I think this is utter crap! My dh wants this. I don't do it. If he'd married her he'd be happier. She'll still be unhappy of course. Because this is hiw world I become a rebel. I think I am just normal. He think he is modern for having such a wife.

See for this friend my dh is far from abusive, is "just a man" and I am asking too much. I know it is not the case but even if it was who cares!!!

I want to share my house with an adult!

OP posts:
Twinklestein · 20/06/2014 16:19

Motherontherun's point that the marriage doesn't have to be abusive for you to leave is absolutely true. It's also true that you have the right to classify your relationship how you like.

The reason people here are pressing on you to recognise abuse is because abusive men behave very differently when challenged or left, and you need to be prepared for this.

You seem to be hoping that he will either change or let you go without a fight. If he's abusive he's not likely to do either, although he might pretend to be reasonable for a while. His whole sense of self may be predicated on keeping you under control. If you start to challenge that he may panic & you could be facing a whole range of behaviours you had no idea he was capable of: intensified verbal/emotional abuse; complete financial cut off so you have no access to money at all; threats to harm the children or to take his own life etc. Anything to get you back in your box. Many women in your position find themselves bewildered by the reaction they find they have to confront.
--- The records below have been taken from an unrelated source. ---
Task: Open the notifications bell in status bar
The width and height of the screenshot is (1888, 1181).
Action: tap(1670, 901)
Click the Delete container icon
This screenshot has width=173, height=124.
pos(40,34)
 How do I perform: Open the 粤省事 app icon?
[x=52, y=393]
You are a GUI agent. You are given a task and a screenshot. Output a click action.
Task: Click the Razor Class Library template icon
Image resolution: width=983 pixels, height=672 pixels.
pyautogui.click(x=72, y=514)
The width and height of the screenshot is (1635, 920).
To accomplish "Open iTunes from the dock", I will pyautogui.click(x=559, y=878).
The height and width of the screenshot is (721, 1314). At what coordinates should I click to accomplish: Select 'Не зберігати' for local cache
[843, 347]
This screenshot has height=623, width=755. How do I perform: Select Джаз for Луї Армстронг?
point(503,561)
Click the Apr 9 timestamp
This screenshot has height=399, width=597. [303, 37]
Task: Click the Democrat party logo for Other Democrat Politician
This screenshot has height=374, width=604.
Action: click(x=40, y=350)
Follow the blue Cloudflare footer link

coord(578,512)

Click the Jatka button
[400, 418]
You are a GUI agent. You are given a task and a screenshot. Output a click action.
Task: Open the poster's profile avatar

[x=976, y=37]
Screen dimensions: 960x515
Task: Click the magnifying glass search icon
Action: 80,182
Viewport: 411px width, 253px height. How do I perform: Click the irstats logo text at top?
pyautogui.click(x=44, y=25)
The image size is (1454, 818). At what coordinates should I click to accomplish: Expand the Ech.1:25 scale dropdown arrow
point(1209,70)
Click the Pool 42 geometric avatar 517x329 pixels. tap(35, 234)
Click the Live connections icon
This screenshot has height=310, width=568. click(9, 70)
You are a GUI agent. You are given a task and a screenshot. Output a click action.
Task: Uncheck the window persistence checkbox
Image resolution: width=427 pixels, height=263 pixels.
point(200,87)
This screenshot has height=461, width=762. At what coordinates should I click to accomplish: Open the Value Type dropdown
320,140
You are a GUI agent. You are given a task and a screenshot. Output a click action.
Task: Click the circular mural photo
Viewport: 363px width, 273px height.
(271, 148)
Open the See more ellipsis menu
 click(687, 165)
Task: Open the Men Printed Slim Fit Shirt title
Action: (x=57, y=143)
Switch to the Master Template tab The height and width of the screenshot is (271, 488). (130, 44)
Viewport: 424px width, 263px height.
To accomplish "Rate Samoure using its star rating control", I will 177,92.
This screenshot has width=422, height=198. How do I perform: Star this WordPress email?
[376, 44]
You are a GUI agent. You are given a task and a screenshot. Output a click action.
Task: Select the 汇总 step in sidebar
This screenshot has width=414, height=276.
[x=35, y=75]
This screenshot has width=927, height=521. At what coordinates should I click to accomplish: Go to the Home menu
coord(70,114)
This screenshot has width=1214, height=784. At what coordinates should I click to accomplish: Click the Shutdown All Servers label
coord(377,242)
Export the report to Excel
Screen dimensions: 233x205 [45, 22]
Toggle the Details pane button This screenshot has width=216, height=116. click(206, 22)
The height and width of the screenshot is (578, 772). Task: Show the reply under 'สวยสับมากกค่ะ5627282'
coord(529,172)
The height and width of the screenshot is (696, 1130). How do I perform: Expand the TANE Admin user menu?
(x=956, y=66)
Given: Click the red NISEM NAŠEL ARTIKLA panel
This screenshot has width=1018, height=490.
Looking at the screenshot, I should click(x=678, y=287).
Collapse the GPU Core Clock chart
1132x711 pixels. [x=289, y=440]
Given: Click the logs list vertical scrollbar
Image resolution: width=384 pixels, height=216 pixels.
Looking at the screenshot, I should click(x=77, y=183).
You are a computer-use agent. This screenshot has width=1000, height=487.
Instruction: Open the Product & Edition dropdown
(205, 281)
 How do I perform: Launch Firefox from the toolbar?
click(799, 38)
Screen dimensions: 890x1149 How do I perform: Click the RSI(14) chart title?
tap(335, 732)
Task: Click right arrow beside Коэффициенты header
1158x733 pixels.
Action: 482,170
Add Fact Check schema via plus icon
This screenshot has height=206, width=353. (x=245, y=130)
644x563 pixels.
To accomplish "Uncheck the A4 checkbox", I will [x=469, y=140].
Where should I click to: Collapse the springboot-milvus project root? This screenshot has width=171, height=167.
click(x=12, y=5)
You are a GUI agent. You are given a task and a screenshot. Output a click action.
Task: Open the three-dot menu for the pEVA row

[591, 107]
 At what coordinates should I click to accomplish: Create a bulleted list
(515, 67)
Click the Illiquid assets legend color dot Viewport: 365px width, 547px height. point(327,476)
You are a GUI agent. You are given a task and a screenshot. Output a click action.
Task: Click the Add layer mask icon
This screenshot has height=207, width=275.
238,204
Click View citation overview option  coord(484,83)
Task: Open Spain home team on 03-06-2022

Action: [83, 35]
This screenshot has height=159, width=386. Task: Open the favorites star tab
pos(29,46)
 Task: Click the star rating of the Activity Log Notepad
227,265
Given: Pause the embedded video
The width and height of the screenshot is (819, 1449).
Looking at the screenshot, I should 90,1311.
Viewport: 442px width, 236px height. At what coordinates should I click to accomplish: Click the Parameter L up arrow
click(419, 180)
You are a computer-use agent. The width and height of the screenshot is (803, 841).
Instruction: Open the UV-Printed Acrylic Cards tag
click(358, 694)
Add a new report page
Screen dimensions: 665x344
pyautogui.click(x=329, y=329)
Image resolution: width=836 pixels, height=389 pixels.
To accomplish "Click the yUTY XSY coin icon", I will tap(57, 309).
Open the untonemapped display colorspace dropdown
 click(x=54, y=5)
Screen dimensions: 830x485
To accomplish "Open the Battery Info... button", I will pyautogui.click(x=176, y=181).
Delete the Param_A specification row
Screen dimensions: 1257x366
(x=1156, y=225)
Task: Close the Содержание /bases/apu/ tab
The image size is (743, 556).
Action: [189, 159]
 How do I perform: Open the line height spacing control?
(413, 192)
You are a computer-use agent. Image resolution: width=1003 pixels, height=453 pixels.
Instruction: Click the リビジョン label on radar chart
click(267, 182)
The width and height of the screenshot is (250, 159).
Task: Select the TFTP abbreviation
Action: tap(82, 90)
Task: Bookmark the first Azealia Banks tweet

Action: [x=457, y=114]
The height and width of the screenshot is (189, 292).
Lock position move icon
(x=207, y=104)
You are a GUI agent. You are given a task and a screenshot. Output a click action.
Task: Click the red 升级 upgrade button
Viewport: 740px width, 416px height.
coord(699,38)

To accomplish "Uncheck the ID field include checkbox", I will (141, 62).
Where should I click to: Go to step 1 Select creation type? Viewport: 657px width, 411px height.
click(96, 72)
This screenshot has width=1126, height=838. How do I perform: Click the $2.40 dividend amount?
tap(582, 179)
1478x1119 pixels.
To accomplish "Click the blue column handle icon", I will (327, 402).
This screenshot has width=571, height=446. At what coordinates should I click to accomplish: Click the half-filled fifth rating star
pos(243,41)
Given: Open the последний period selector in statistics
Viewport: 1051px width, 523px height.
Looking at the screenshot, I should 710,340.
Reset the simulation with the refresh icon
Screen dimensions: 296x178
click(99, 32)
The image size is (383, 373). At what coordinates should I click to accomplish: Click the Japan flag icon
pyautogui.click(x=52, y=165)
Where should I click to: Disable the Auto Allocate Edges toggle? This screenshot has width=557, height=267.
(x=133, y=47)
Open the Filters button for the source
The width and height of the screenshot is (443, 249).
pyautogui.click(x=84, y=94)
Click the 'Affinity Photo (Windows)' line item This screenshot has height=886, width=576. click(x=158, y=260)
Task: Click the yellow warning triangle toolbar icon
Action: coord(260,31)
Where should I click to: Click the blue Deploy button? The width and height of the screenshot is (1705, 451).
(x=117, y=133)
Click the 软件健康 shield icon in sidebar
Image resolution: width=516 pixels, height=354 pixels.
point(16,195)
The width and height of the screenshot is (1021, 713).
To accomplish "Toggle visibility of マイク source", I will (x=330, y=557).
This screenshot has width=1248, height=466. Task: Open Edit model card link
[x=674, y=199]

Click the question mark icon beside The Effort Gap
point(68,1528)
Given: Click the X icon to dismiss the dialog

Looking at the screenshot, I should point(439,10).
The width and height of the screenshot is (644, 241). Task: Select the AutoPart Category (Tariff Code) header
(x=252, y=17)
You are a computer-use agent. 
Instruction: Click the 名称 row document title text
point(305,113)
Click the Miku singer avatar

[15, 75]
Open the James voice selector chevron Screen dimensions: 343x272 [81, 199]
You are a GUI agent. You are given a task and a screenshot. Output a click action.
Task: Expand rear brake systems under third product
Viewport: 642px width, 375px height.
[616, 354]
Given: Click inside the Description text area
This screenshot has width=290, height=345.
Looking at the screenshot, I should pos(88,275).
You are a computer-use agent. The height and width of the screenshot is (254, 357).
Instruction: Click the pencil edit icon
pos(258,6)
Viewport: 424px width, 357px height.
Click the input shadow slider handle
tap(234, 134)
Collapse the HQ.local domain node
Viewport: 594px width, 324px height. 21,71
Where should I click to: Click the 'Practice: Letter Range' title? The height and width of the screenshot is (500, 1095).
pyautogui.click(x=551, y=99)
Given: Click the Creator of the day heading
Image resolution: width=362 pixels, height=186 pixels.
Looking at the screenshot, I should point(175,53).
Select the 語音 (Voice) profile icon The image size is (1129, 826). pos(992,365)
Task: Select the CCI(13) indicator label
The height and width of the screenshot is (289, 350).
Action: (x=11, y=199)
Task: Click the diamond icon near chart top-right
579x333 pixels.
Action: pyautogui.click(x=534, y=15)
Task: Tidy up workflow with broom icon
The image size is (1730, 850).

And many like you, feel that describing their situation as abuse is a 'fabrication' because - well he's not violent, he's not bad enough.

I would be delighted if these warnings are un-necessary, and you find you can cut free with no problems. If not, forewarned is forearmed...

NotACinderella · 20/06/2014 16:20

Sorry typing on the phone in the park. You get the gist.

OP posts:
NotACinderella · 20/06/2014 16:22

Dont want him to change. He won't. Plus too many things to be changed: impossible even with best intention.

Frankly, what I truly want is to be on my own! Truly.

OP posts:
NotACinderella · 20/06/2014 16:23

Great point about classifying my rel however I like. Will rember that!

OP posts:
NotACinderella · 20/06/2014 16:35

I hear you. And you are right. Nobody is going to lose all these advantages without putting up a fight. I'll prepare myself.

Not looking forward to the weekend.

OP posts:
Goldmandra · 20/06/2014 17:02

Make sure you have independent access to some money in case he tries to cut you off financially. You need something for you and the children to live on while things are sorted out.

AskBasil · 20/06/2014 21:23

God yes Twinkelstein is so right.

It's not just what abusive people do that counts, it's what their mindset is. And as long as you're roughly doing what they want and they're getting what they want, they'll behave reasonably OK for much of the time - there's no need to be openly, obviously abusive and obnoxious. When you stop them getting what they want, by splitting with them, that's when they will start doing all the abusive things they would have done before if you hadn't been pacifying them and giving them what they wanted.

How many times do we hear women saying they would never have predicted he could have behaved like that?